══ GIVEN INFORMATION

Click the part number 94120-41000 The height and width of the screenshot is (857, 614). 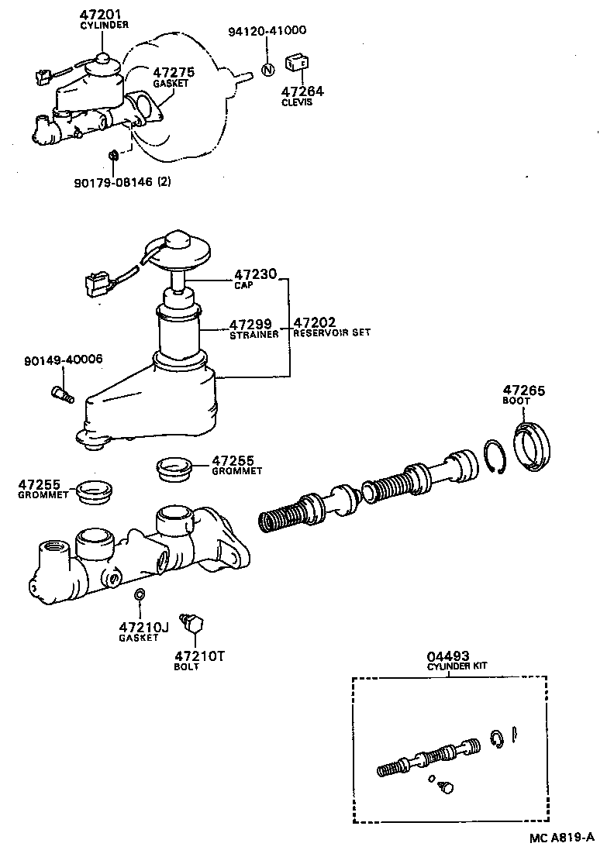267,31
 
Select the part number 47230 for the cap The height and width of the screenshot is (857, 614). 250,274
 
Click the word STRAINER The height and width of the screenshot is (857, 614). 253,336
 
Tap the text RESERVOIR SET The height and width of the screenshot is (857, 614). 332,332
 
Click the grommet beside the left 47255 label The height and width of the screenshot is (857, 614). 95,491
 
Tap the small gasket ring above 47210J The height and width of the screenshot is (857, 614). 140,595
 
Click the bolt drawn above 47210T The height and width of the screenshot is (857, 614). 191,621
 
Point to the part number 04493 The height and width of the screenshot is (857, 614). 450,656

════
══ GIVEN INFORMATION

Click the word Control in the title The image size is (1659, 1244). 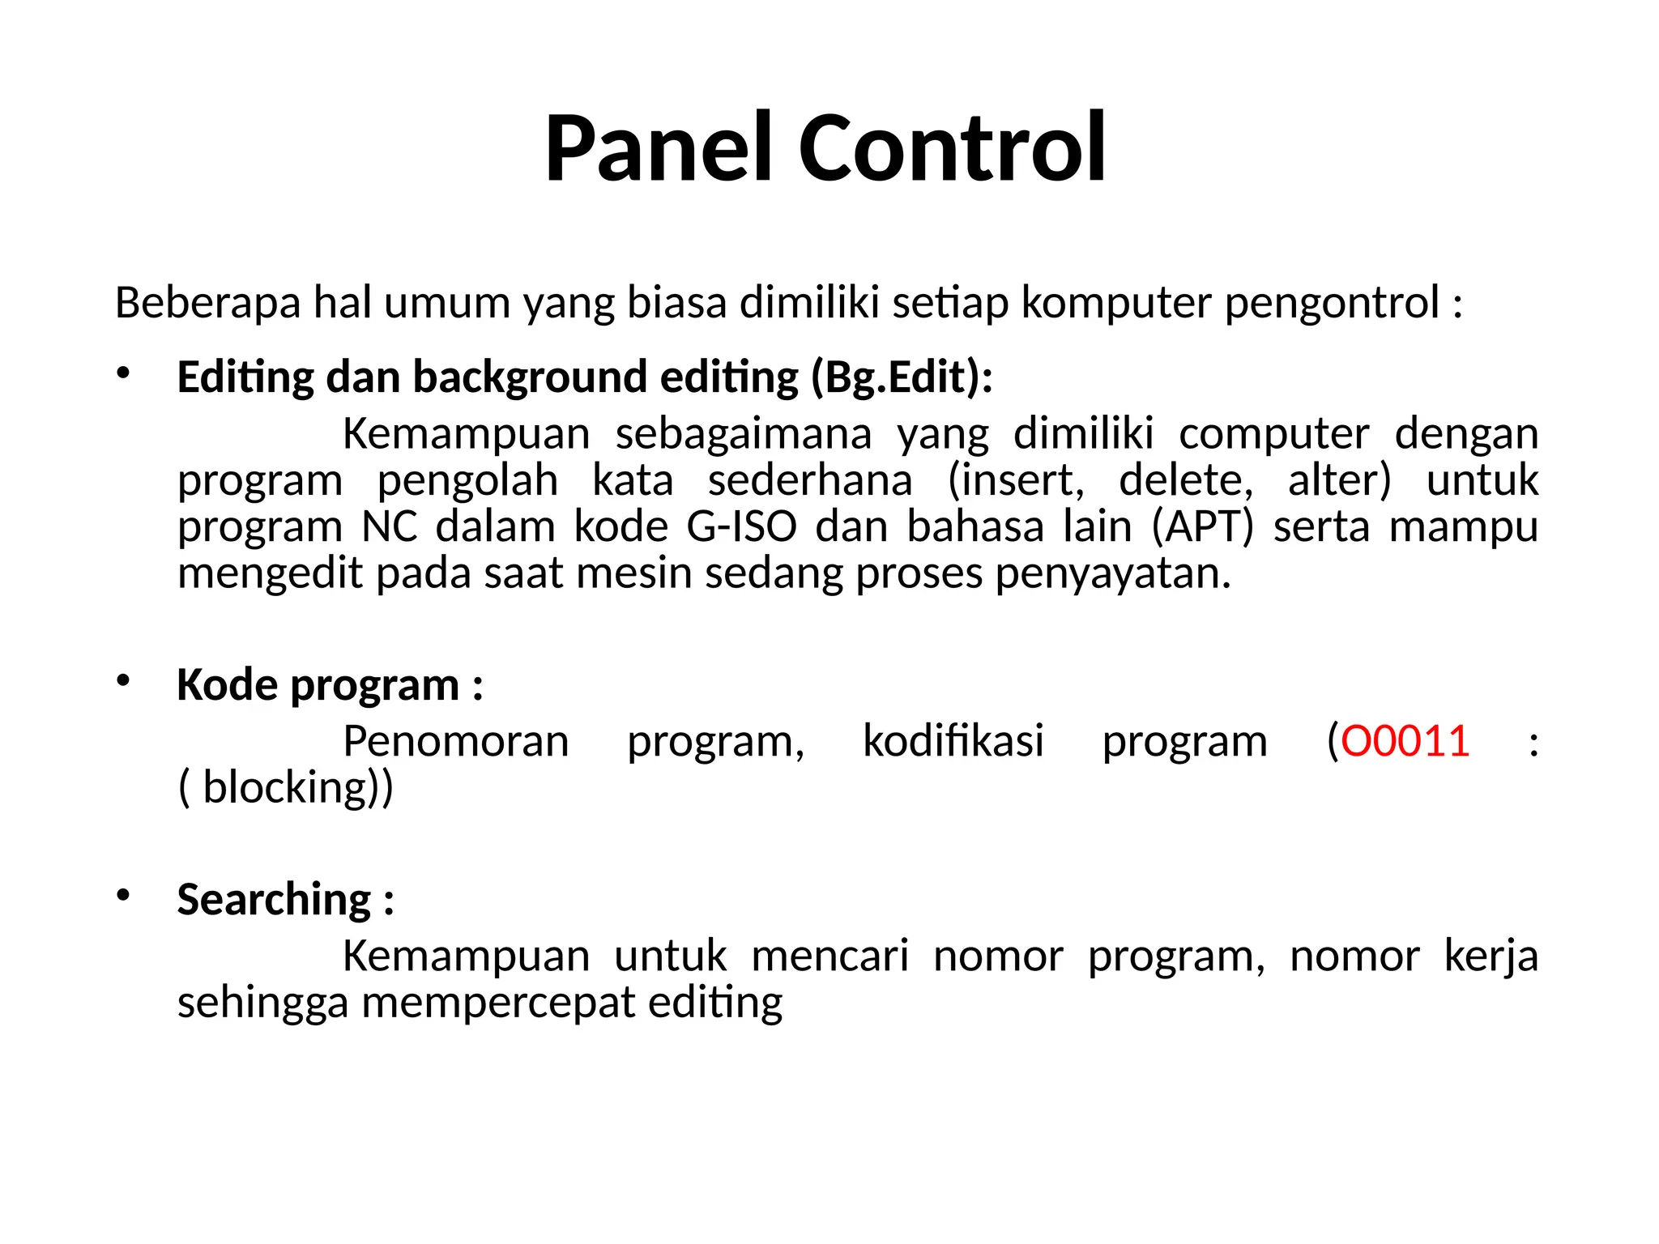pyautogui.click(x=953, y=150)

════

PROBLEM DESCRIPTION:
Express everything from the line containing "Click the word STRAINER" down to and including the line containing "Point to the" as a JSON list of strings, with one string per line and blank lines left out.

FINAL RESULT:
[
  "Click the word STRAINER The height and width of the screenshot is (857, 614). 253,336",
  "Tap the text RESERVOIR SET The height and width of the screenshot is (857, 614). 332,332",
  "Click the grommet beside the left 47255 label The height and width of the screenshot is (857, 614). 95,491",
  "Tap the small gasket ring above 47210J The height and width of the screenshot is (857, 614). 140,595",
  "Click the bolt drawn above 47210T The height and width of the screenshot is (857, 614). 191,621",
  "Point to the part number 04493 The height and width of the screenshot is (857, 614). 450,656"
]